▽

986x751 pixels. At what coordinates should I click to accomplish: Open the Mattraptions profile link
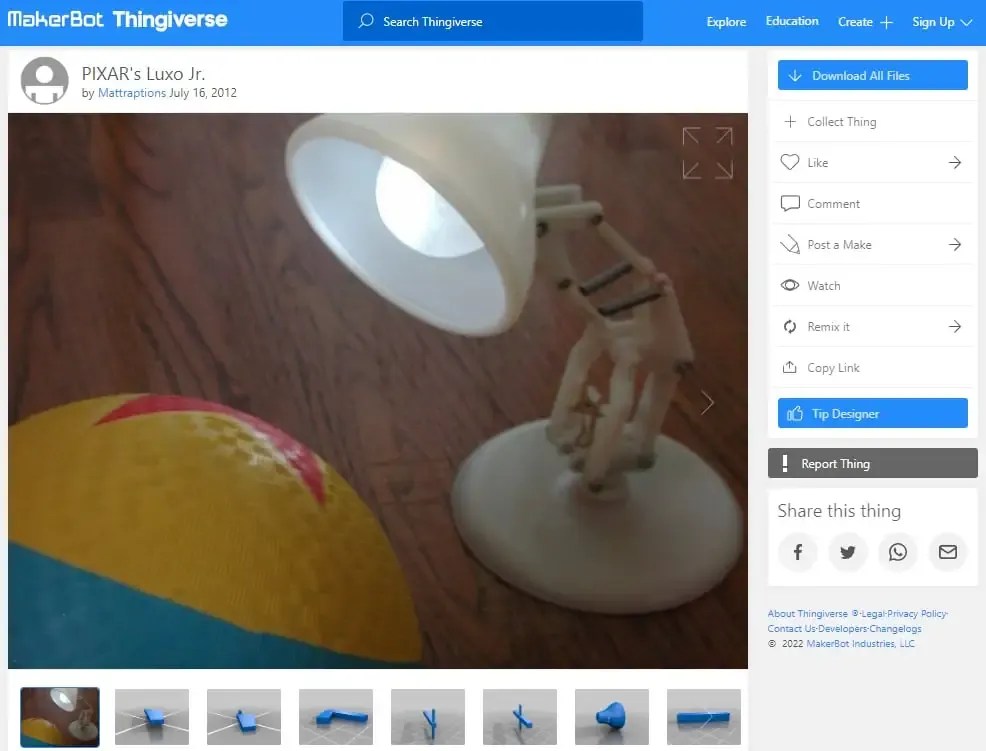pyautogui.click(x=131, y=93)
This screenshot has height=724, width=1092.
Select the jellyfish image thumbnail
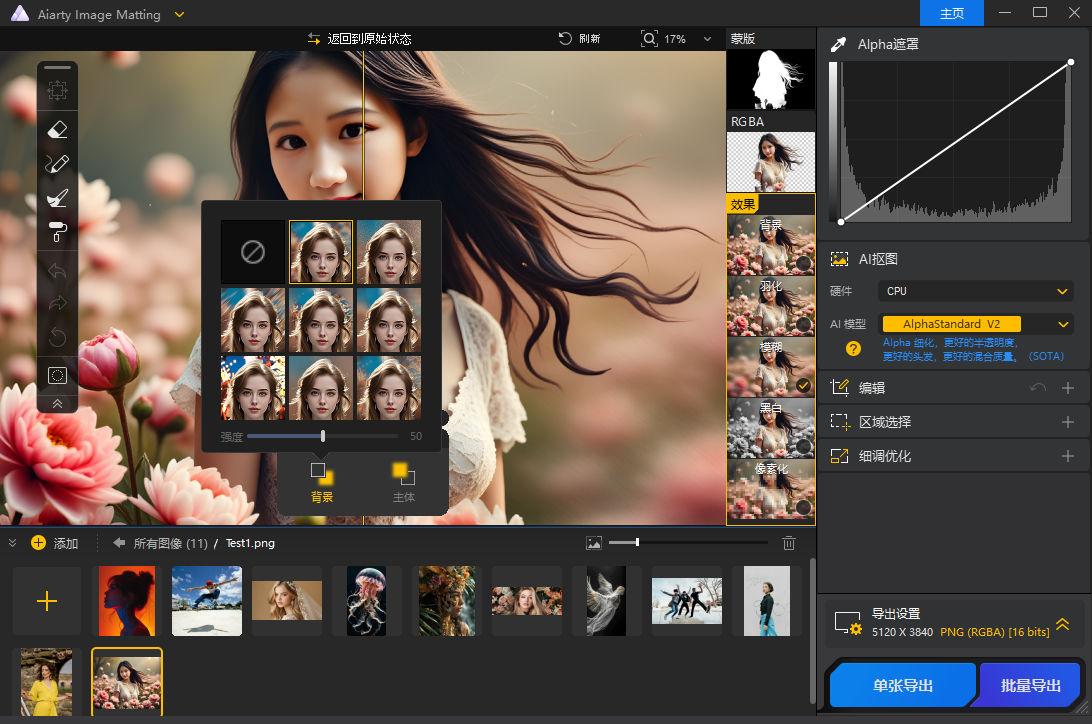[x=366, y=601]
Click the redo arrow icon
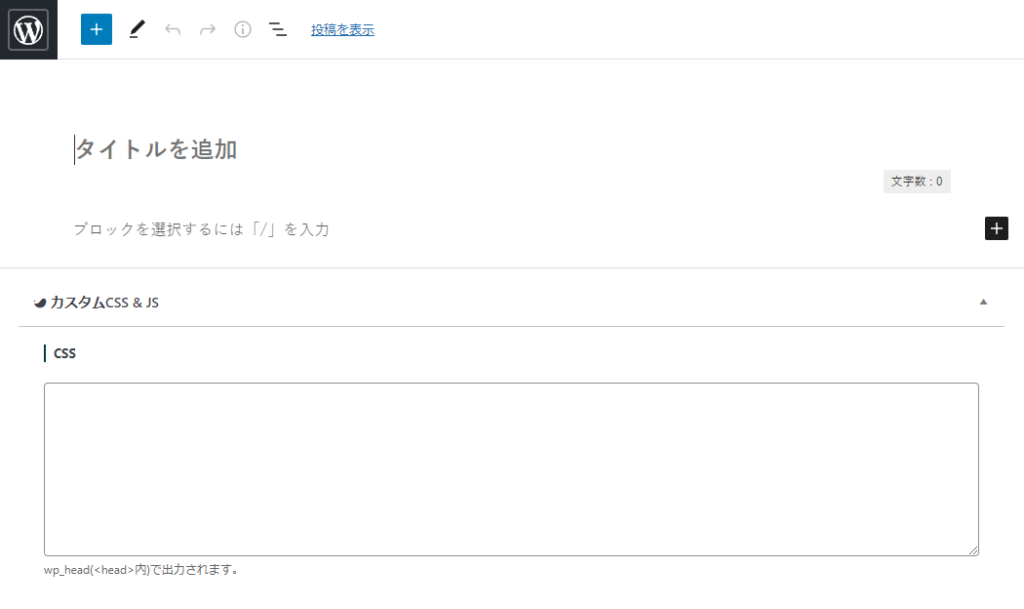The width and height of the screenshot is (1024, 609). (207, 30)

△

> What to do
Reproduce the records above word for word, without the images.

> Solution to the problem
986x751 pixels. At what coordinates should I click to accomplish: Open the Mattraptions profile link
pyautogui.click(x=131, y=93)
This screenshot has height=724, width=1092.
Select the jellyfish image thumbnail
[x=366, y=601]
Click the redo arrow icon
The width and height of the screenshot is (1024, 609). (207, 30)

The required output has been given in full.